- QUOTED TEXT -
^^^^^^^^^^^^^^^^

A photo from a massive explosion at a military facility in Crimea in August. Screenshot of an eyewitness video

Ukraine's Russian-annexed Crimean peninsula was targeted by a drone attack on Tuesday, Kremlin-installed authorities said, adding that Moscow's forces there were "on alert."

The strike came as Kyiv claimed another territorial victory and just days after Moscow said it was strengthening its position on the Crimean peninsula.

"There is an attack with drones," the governor of the Sevastopol administrative region in Crimea, Mikhail Razvozhayev, said on Telegram.

"Our air defense forces are working right now."

He said two drones had "already been shot down."

Razvozhayev said no civilian infrastructure had been damaged and called on residents to "remain calm." 

Moscow annexed Crimea in 2014 after nationwide pro-democracy demonstrations that led to the ouster of Ukraine's Kremlin-friendly president.

It used the peninsula, which hosts several important Russian military bases, as a launching pad for its February invasion of Ukraine.

But in recent months Ukrainian forces have been pushing a counter-offensive in the south towards Crimea and earlier this month reclaimed Kherson, the capital of the region bordering the annexed peninsula.

There have been several explosions at or near Russian military installations in Crimea since February, including a coordinated drone attack on a key Russian naval port at Sevastopol in October.

Last week the Moscow-aligned governor of the territory, Sergei Aksyonov, said authorities were strengthening positions on the peninsula.

"Fortification work is being carried out... with the aim of guaranteeing the security of all Crimeans," he said.

'Not tired'

Ukraine said Tuesday it had recaptured almost the entire region of an isolated peninsula off the Black Sea, where fighting is ongoing.

"We are restoring full control over the region. We have three settlements left on the Kinburn Spit to officially no longer be a region at war," said Mykolaiv regional governor Vitaly Kim on social media.

^^^^^^^^^^^^^^^^

- REQUIREMENT 1 -
Based on the Crimea article above, decide whether each statement agrees with it: (a) two drones had already been shot down, according to Razvozhayev; (b) Moscow annexed Crimea in 2018; (c) Aksyonov described the fortification work as aimed at guaranteeing the security of all Crimeans. For each, give yes or no and quote the deciding words of the article.
- REQUIREMENT 2 -
Repeat a portion of the Crimea article above word for word, starting at "Last week the" and ending at "fighting is ongoing.".
- REQUIREMENT 3 -
According to the Crimea article above, how many settlements on the Kinburn Spit did Vitaly Kim say were left?

^^^^^^^^^^^^^^^^

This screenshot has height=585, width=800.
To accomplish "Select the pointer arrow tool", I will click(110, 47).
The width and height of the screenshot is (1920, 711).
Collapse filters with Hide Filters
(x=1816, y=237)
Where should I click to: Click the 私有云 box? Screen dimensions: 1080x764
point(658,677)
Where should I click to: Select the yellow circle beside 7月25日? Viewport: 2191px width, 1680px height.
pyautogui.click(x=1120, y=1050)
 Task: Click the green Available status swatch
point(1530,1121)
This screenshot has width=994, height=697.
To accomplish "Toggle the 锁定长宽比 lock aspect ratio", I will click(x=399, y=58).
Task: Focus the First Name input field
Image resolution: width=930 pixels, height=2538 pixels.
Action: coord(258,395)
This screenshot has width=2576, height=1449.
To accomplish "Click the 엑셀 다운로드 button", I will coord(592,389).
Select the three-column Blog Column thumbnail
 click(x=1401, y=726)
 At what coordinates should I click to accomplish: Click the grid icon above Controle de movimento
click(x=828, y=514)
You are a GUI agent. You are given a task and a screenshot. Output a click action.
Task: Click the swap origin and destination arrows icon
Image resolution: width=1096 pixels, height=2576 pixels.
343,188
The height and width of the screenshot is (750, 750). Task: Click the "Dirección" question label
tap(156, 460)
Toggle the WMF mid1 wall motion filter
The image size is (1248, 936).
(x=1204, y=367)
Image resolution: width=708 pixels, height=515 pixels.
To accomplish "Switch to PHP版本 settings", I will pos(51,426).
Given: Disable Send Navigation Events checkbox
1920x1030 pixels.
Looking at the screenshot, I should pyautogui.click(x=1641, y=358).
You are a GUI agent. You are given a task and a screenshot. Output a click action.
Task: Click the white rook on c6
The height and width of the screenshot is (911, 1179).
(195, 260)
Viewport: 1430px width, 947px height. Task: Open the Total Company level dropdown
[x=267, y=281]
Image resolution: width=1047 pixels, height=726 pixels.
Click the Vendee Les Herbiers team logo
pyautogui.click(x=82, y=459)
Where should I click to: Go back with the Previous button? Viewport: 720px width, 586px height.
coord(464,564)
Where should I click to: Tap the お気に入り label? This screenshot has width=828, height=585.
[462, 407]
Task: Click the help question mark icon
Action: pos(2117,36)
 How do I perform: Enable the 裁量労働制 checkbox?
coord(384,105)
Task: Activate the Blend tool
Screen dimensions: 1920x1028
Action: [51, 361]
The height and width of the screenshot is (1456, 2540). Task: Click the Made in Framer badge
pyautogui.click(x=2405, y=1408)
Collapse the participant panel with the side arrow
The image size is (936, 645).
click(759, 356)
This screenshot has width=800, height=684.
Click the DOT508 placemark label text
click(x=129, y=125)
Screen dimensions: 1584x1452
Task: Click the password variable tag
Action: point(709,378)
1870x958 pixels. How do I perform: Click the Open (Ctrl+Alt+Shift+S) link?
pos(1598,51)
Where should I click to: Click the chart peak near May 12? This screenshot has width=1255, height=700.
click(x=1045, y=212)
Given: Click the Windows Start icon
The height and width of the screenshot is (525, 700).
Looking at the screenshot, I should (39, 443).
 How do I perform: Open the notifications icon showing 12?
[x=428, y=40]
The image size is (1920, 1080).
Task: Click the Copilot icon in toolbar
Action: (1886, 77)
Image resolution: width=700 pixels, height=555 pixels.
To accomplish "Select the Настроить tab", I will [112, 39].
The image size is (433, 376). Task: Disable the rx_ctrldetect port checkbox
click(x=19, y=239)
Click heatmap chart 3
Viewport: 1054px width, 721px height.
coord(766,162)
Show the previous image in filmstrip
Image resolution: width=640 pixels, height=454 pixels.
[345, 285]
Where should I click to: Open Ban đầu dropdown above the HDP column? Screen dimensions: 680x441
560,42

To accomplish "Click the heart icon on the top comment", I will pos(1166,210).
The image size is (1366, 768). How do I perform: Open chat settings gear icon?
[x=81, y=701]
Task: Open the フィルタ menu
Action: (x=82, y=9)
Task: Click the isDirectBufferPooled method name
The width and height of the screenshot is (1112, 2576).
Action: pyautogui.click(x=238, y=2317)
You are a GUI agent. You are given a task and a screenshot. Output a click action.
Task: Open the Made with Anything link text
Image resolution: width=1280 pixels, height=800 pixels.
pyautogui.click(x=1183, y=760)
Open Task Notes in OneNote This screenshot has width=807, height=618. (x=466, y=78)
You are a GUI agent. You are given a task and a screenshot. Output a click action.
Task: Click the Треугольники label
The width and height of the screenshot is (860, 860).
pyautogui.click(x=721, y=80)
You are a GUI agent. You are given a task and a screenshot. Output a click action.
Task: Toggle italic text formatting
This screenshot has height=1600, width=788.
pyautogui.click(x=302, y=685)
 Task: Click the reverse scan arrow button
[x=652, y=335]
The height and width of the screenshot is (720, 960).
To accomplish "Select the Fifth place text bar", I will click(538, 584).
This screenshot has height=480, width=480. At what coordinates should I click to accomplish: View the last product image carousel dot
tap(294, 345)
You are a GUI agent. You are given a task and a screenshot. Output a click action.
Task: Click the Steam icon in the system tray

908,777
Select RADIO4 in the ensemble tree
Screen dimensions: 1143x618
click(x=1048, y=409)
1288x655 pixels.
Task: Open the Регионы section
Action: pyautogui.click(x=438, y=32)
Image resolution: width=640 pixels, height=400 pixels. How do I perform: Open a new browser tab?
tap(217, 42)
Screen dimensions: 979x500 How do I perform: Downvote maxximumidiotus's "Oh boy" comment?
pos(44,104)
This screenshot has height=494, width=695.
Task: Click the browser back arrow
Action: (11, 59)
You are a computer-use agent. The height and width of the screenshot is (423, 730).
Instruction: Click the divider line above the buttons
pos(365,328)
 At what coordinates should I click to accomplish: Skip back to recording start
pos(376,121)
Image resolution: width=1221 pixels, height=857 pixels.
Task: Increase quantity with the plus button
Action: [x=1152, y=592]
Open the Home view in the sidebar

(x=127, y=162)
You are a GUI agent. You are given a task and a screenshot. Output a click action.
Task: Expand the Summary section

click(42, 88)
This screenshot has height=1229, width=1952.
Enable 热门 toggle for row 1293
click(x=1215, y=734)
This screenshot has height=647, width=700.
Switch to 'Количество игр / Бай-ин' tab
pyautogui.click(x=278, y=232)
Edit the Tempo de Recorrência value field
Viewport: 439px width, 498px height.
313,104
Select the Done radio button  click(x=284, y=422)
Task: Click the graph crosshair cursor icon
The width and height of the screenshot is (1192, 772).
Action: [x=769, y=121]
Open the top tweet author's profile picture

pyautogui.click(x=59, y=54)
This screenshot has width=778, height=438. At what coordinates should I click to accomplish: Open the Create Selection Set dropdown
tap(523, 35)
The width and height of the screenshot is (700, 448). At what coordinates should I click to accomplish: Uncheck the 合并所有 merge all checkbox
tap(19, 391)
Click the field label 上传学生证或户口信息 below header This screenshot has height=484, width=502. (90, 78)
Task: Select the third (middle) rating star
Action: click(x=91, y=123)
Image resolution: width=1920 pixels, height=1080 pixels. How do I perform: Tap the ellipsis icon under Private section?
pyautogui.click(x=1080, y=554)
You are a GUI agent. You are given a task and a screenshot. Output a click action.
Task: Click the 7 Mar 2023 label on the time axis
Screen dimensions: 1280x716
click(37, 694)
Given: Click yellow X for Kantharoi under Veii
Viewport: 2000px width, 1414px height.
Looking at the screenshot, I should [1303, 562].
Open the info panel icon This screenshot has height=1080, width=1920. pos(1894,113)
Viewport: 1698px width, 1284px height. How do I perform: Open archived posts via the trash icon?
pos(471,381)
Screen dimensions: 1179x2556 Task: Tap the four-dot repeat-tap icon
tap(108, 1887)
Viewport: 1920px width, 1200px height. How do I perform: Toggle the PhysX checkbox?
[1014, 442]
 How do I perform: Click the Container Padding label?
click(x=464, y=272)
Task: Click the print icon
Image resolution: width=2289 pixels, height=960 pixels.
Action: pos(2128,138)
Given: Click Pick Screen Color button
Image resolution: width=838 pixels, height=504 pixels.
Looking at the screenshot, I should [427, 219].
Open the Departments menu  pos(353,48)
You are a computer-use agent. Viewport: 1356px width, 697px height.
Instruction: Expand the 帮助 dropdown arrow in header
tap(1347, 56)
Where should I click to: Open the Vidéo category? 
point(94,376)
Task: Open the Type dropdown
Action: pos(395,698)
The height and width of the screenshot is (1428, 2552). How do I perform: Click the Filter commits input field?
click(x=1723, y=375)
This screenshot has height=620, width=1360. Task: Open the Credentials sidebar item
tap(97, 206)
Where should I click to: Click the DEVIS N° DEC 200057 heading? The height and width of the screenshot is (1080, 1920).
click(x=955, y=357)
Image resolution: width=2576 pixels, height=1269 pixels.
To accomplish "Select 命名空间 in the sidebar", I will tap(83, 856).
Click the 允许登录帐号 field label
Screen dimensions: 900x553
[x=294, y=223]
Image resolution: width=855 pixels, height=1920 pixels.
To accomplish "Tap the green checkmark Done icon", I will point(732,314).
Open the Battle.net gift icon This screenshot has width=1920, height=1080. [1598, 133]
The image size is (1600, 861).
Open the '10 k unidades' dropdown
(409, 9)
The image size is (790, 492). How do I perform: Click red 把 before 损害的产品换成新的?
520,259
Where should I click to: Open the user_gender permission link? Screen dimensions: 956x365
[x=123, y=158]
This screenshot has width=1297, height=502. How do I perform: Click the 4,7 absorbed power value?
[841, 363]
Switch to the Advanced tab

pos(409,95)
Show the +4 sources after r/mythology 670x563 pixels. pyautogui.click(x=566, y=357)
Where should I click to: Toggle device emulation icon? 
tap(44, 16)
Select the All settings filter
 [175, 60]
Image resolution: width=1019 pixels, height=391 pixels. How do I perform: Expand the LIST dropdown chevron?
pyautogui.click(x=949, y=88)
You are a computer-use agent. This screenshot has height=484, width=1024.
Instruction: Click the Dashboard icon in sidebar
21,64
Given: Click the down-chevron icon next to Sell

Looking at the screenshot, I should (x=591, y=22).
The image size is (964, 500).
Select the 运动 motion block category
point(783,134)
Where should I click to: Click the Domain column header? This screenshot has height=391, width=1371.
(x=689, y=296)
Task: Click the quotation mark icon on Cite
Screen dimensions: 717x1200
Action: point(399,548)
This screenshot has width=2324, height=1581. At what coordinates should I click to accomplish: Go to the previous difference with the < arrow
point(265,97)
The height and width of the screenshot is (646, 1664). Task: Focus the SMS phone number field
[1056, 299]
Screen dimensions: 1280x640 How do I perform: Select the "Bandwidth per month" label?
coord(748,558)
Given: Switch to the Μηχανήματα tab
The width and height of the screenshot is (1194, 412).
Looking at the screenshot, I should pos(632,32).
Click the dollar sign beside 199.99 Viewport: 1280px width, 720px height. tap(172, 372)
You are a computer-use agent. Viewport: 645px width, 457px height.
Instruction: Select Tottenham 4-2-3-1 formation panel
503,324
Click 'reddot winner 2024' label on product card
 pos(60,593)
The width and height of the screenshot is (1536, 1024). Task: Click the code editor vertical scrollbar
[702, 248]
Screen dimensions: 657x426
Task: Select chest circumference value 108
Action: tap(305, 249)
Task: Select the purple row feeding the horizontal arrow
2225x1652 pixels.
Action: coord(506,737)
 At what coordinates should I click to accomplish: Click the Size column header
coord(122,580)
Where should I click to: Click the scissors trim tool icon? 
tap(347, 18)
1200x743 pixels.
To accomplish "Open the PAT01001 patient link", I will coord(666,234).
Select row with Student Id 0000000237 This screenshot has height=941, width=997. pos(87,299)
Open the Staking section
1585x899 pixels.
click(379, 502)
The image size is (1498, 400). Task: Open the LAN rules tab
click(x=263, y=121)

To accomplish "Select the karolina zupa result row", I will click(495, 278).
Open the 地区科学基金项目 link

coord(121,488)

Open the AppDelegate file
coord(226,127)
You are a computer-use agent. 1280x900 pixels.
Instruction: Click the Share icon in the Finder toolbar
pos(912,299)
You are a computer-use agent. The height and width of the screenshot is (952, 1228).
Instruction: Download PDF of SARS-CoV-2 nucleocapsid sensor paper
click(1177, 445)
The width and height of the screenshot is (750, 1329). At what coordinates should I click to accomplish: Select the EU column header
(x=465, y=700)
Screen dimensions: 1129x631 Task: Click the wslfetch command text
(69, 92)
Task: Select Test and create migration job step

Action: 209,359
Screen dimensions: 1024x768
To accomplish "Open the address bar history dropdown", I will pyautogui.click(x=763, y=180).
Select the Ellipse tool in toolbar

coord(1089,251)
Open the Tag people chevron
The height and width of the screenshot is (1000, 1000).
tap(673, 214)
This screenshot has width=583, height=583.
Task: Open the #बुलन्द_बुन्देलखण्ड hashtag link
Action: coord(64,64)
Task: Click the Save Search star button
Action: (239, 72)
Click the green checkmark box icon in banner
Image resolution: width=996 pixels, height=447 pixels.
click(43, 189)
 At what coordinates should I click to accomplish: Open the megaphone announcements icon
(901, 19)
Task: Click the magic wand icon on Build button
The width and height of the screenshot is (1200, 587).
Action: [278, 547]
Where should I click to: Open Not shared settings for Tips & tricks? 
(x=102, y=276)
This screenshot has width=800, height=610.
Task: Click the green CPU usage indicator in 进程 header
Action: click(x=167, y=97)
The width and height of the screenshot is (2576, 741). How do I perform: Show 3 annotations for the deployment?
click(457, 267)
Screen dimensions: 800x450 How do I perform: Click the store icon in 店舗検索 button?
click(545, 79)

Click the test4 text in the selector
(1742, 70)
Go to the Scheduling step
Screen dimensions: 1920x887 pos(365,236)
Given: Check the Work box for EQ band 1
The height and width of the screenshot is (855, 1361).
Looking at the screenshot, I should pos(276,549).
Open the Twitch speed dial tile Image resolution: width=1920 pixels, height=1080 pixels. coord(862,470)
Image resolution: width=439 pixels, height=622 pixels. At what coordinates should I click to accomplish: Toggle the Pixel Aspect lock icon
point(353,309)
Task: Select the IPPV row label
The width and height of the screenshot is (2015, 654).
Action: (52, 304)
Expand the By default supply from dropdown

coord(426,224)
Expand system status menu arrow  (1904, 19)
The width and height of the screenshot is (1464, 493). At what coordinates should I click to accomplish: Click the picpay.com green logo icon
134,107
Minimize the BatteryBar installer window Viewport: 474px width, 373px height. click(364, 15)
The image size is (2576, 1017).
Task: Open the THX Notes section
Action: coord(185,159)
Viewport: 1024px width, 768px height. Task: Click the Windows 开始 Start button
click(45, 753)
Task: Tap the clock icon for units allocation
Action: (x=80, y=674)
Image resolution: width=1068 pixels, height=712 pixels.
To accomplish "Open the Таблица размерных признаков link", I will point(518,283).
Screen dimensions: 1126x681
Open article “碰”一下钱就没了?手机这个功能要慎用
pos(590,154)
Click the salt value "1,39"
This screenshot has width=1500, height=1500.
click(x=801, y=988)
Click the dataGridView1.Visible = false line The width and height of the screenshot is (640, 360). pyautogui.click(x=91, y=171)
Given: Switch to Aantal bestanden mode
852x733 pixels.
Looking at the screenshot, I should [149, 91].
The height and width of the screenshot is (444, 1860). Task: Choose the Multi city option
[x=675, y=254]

^^^^^^^^^^^^^^^^

- SOLUTION 1 -
(a) Yes: He said two drones had "already been shot down."
(b) No: "Moscow annexed Crimea in 2014"
(c) Yes: "Fortification work is being carried out... with the aim of guaranteeing the security of all Crimeans,"

- SOLUTION 2 -
Last week the Moscow-aligned governor of the territory, Sergei Aksyonov, said authorities were strengthening positions on the peninsula.

"Fortification work is being carried out... with the aim of guaranteeing the security of all Crimeans," he said.

'Not tired'

Ukraine said Tuesday it had recaptured almost the entire region of an isolated peninsula off the Black Sea, where fighting is ongoing.

- SOLUTION 3 -
Three settlements.